Applying the interpolation degree property [[1], Theorem 3.11.6], we obtain

$${({[{\mathcal{B}}_{p,{\tau }_0}^{{\alpha }_0}(A)]}^{{\vartheta }_0},{[{\mathcal{B}}_{p,{\tau }_1}^{{\alpha }_1}(A)]}^{{\vartheta }_1})}_{\eta ,g}={({\mathcal{B}}_{p,{\tau }_0}^{{\alpha }_0}(A),{\mathcal{B}}_{p,{\tau }_1}^{{\alpha }_1}(A))}_{\varrho ,\tau }^{\vartheta },\varrho =\eta {\vartheta }_1/\vartheta .$$

(9)

The equalities (8) and (9) for $\alpha =(1-\varrho ){\alpha }_0+\varrho {\alpha }_1$ yield (4) with $\varrho =\vartheta$. The inequalities (5), (6) are a consequence of (4) and the well-known interpolation properties [[1], Theorem 3.11.2].

1. (iv)

   For every $x\in {({\mathcal{B}}_{p,{\tau }_0}^{{\alpha }_0}(A),{\mathcal{B}}_{p,{\tau }_1}^{{\alpha }_1}(A))}_{\vartheta ,\tau }$ there exists $c>0$ such that

   $$\begin{array}{rcl}{|x|}_{{({\mathcal{B}}_{p,{\tau }_0}^{{\alpha }_0},{\mathcal{B}}_{p,{\tau }_1}^{{\alpha }_1})}_{\vartheta ,\varrho }}& \le & {(\underset{t>0}{sup}{t}^{-\vartheta }K(t,x;\cdot ))}^{1-\tau /\varrho }{\left({\int }_0^{\mathrm{\infty }}{[t^{-\vartheta }K(t,x;\cdot )]}^{\tau }\frac{dt}{t}\right)}^{1/\varrho }\\ \le & c{|x|}_{{({\mathcal{B}}_{p,{\tau }_0}^{{\alpha }_0},{\mathcal{B}}_{p,{\tau }_1}^{{\alpha }_1})}_{\vartheta ,\tau }}.\end{array}$$

Hence, the embedding ${({\mathcal{B}}_{p,{\tau }_0}^{{\alpha }_0}(A),{\mathcal{B}}_{p,{\tau }_1}^{{\alpha }_1}(A))}_{\vartheta ,\tau }\looparrowright {({\mathcal{B}}_{p,{\tau }_0}^{{\alpha }_0}(A),{\mathcal{B}}_{p,{\tau }_1}^{{\alpha }_1}(A))}_{\vartheta ,\varrho }$ is continuous. Finally using (4), we obtain (7). □

Corollary 4 If $\mathcal{E}(A)$ is norm dense in then ${\mathcal{B}}_{p,\tau }^{\alpha }(A)$ is as well.

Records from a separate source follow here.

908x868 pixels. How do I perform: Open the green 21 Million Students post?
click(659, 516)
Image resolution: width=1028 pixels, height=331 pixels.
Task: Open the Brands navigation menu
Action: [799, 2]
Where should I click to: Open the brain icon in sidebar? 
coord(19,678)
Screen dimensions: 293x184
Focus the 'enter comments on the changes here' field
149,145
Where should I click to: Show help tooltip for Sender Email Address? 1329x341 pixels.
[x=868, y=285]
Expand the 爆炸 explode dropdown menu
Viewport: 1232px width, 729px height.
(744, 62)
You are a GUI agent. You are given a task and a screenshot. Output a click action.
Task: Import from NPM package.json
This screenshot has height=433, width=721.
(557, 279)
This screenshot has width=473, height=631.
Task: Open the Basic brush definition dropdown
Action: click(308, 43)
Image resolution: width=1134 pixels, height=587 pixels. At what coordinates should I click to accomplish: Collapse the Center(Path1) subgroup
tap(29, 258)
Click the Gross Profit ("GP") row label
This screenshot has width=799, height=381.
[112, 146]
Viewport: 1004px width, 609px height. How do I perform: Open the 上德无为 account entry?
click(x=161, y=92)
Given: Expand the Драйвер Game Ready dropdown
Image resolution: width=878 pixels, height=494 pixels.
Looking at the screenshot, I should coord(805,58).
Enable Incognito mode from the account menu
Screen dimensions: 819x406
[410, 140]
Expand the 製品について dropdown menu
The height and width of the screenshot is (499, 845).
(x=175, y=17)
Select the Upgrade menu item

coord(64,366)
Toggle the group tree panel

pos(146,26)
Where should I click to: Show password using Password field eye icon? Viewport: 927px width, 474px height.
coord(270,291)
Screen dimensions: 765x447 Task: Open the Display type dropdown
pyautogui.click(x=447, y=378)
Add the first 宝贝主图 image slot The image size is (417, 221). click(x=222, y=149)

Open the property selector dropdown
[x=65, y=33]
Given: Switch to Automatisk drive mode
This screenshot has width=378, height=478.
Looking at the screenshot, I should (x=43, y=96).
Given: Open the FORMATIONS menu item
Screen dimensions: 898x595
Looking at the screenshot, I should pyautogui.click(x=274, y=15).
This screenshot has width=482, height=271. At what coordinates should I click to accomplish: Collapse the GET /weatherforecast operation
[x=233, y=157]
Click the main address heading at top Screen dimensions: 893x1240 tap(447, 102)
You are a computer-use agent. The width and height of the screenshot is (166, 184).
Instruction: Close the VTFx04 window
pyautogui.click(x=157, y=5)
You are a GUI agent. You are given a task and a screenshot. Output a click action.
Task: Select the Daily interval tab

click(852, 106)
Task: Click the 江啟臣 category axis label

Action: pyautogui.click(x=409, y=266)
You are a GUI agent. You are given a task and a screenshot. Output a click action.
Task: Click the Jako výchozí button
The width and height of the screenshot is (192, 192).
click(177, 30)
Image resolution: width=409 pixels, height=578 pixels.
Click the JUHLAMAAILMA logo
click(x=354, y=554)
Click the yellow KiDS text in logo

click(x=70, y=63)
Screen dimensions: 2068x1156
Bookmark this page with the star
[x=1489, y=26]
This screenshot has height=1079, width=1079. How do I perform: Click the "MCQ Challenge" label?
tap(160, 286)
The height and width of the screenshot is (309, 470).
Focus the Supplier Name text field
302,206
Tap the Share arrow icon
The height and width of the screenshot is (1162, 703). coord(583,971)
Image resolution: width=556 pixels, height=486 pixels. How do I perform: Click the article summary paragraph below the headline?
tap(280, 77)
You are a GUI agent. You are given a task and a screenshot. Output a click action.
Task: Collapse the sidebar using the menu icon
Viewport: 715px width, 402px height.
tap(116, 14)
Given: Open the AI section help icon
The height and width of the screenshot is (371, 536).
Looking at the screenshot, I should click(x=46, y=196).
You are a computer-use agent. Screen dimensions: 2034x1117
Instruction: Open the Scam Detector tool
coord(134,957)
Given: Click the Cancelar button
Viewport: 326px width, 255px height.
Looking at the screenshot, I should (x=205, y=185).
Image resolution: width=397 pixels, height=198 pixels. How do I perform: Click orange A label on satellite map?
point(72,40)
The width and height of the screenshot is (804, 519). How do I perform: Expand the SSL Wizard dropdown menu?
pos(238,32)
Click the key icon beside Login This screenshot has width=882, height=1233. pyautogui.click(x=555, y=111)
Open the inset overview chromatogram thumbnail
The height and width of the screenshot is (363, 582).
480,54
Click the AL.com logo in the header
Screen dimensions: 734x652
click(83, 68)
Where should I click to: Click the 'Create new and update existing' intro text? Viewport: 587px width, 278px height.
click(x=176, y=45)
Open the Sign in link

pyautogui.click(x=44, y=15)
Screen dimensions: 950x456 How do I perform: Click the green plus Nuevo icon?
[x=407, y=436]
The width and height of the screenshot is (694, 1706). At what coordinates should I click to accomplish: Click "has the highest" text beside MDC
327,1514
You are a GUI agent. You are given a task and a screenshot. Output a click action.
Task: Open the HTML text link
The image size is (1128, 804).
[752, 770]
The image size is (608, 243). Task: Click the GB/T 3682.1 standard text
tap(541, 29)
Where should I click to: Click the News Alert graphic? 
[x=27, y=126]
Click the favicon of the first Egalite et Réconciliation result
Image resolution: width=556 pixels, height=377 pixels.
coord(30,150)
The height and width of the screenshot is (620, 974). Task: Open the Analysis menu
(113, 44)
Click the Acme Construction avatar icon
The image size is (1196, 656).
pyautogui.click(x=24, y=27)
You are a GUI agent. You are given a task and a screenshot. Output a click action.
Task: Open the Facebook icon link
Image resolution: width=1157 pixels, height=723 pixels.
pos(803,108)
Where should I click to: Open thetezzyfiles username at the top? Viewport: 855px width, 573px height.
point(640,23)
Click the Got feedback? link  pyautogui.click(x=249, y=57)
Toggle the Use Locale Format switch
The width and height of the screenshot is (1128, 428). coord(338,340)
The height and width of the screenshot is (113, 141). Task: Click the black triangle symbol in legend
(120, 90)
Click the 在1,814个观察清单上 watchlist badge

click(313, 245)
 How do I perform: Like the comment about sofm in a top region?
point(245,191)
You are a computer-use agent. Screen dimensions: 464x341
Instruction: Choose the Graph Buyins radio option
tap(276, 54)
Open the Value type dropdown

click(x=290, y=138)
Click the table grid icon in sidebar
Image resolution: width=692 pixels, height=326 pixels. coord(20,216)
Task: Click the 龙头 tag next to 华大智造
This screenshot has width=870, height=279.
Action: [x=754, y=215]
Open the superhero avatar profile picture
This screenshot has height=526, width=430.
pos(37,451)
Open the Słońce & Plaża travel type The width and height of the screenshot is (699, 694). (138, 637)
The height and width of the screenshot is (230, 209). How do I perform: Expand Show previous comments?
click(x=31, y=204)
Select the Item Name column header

4 Bernstein-Jackson-type inequalities

Let $1\le p\le \mathrm{\infty }$ and let the space ${\mathcal{E}}_p(A)$ be endowed with the quasi-norm ${|\cdot |}_p$. Consider the problem of the approximation of a given element in a Banach space by elements of an A-invariant subspace ${\mathcal{E}}_p^t(A)$ with a fixed index p. The distance between $x\in \mathfrak{X}$ and ${\mathcal{E}}_p^t(A)$ we denote by

$$d_p(t,x)=inf\{\parallel x-x^0\parallel :x^0\in {\mathcal{E}}_p^t(A)\},t>0.$$

To investigate this problem, we will use spaces ${\mathcal{B}}_{p,\tau }^{\alpha }(A)$ defined for pair indices $\{0<\alpha <\mathrm{\infty },0<\tau \le \mathrm{\infty }\}$ or $\{0\le \alpha <\mathrm{\infty },\tau =\mathrm{\infty }\}$.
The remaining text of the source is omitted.